Supplied records:
---
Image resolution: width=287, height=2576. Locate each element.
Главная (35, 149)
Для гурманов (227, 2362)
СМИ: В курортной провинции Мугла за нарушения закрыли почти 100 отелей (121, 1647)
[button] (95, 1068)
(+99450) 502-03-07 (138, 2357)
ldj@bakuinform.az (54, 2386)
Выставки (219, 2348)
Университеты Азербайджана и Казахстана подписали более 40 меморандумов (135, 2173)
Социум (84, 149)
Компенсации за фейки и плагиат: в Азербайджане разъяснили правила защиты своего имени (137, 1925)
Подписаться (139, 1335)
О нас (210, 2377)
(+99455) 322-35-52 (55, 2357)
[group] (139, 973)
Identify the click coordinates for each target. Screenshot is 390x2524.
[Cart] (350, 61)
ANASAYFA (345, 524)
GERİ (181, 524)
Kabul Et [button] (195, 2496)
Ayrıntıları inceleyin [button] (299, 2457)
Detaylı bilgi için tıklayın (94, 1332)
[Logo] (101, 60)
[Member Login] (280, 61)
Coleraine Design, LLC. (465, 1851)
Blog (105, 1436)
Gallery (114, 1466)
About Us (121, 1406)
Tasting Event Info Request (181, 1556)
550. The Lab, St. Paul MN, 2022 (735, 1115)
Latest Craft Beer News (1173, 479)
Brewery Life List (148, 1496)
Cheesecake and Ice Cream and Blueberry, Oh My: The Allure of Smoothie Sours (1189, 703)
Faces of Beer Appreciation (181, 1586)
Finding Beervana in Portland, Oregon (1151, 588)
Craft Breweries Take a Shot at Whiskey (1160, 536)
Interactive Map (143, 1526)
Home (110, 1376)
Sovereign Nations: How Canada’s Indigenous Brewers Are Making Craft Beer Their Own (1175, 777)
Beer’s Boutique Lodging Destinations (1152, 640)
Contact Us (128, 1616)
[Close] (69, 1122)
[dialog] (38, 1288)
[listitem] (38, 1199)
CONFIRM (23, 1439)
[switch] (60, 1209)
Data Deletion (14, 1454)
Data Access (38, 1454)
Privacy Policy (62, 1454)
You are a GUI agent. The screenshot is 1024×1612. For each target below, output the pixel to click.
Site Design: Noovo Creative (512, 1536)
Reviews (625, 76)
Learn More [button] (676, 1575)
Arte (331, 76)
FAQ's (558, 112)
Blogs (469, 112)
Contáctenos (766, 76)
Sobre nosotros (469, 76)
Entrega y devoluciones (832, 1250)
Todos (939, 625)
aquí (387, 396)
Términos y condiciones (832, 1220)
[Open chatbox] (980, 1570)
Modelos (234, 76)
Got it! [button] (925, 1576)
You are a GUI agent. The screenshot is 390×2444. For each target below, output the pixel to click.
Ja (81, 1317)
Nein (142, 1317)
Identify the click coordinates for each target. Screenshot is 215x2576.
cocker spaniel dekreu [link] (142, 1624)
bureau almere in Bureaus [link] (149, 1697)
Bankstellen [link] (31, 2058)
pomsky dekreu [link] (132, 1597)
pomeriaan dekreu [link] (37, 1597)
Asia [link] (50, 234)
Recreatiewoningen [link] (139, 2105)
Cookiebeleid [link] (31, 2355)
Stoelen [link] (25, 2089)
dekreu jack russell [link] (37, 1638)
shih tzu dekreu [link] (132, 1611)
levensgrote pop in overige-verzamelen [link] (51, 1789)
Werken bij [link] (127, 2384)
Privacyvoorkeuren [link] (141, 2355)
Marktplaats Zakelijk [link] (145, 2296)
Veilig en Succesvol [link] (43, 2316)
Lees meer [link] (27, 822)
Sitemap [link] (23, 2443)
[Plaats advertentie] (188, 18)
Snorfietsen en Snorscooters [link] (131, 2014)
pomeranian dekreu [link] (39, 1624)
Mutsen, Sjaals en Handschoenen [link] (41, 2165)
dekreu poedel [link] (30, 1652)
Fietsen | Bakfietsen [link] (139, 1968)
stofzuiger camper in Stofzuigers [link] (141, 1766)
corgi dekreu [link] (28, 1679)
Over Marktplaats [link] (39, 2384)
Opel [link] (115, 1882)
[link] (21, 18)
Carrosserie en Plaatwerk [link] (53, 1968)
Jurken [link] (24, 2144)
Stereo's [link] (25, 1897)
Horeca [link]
---
Task brief: Every entry, from first to last, should be written out exactly.

Output for this exercise:
Image resolution: width=287, height=2576. Locate each element.
Главная (35, 149)
Для гурманов (227, 2362)
СМИ: В курортной провинции Мугла за нарушения закрыли почти 100 отелей (121, 1647)
[button] (95, 1068)
(+99450) 502-03-07 (138, 2357)
ldj@bakuinform.az (54, 2386)
Выставки (219, 2348)
Университеты Азербайджана и Казахстана подписали более 40 меморандумов (135, 2173)
Социум (84, 149)
Компенсации за фейки и плагиат: в Азербайджане разъяснили правила защиты своего имени (137, 1925)
Подписаться (139, 1335)
О нас (210, 2377)
(+99455) 322-35-52 (55, 2357)
[group] (139, 973)
Identify the click coordinates for each target. Screenshot is 390x2524.
[Cart] (350, 61)
ANASAYFA (345, 524)
GERİ (181, 524)
Kabul Et [button] (195, 2496)
Ayrıntıları inceleyin [button] (299, 2457)
Detaylı bilgi için tıklayın (94, 1332)
[Logo] (101, 60)
[Member Login] (280, 61)
Coleraine Design, LLC. (465, 1851)
Blog (105, 1436)
Gallery (114, 1466)
About Us (121, 1406)
Tasting Event Info Request (181, 1556)
550. The Lab, St. Paul MN, 2022 (735, 1115)
Latest Craft Beer News (1173, 479)
Brewery Life List (148, 1496)
Cheesecake and Ice Cream and Blueberry, Oh My: The Allure of Smoothie Sours (1189, 703)
Faces of Beer Appreciation (181, 1586)
Finding Beervana in Portland, Oregon (1151, 588)
Craft Breweries Take a Shot at Whiskey (1160, 536)
Interactive Map (143, 1526)
Home (110, 1376)
Sovereign Nations: How Canada’s Indigenous Brewers Are Making Craft Beer Their Own (1175, 777)
Beer’s Boutique Lodging Destinations (1152, 640)
Contact Us (128, 1616)
[Close] (69, 1122)
[dialog] (38, 1288)
[listitem] (38, 1199)
CONFIRM (23, 1439)
[switch] (60, 1209)
Data Deletion (14, 1454)
Data Access (38, 1454)
Privacy Policy (62, 1454)
You are a GUI agent. The screenshot is 1024×1612. For each target below, output the pixel to click.
Site Design: Noovo Creative (512, 1536)
Reviews (625, 76)
Learn More [button] (676, 1575)
Arte (331, 76)
FAQ's (558, 112)
Blogs (469, 112)
Contáctenos (766, 76)
Sobre nosotros (469, 76)
Entrega y devoluciones (832, 1250)
Todos (939, 625)
aquí (387, 396)
Términos y condiciones (832, 1220)
[Open chatbox] (980, 1570)
Modelos (234, 76)
Got it! [button] (925, 1576)
You are a GUI agent. The screenshot is 390×2444. For each target below, output the pixel to click.
Ja (81, 1317)
Nein (142, 1317)
Identify the click coordinates for each target. Screenshot is 215x2576.
cocker spaniel dekreu [link] (142, 1624)
bureau almere in Bureaus [link] (149, 1697)
Bankstellen [link] (31, 2058)
pomsky dekreu [link] (132, 1597)
pomeriaan dekreu [link] (37, 1597)
Asia [link] (50, 234)
Recreatiewoningen [link] (139, 2105)
Cookiebeleid [link] (31, 2355)
Stoelen [link] (25, 2089)
dekreu jack russell [link] (37, 1638)
shih tzu dekreu [link] (132, 1611)
levensgrote pop in overige-verzamelen [link] (51, 1789)
Werken bij [link] (127, 2384)
Privacyvoorkeuren [link] (141, 2355)
Marktplaats Zakelijk [link] (145, 2296)
Veilig en Succesvol [link] (43, 2316)
Lees meer [link] (27, 822)
Sitemap [link] (23, 2443)
[Plaats advertentie] (188, 18)
Snorfietsen en Snorscooters [link] (131, 2014)
pomeranian dekreu [link] (39, 1624)
Mutsen, Sjaals en Handschoenen [link] (41, 2165)
dekreu poedel [link] (30, 1652)
Fietsen | Bakfietsen [link] (139, 1968)
stofzuiger camper in Stofzuigers [link] (141, 1766)
corgi dekreu [link] (28, 1679)
Over Marktplaats [link] (39, 2384)
Opel [link] (115, 1882)
[link] (21, 18)
Carrosserie en Plaatwerk [link] (53, 1968)
Jurken [link] (24, 2144)
Stereo's [link] (25, 1897)
Horeca [link]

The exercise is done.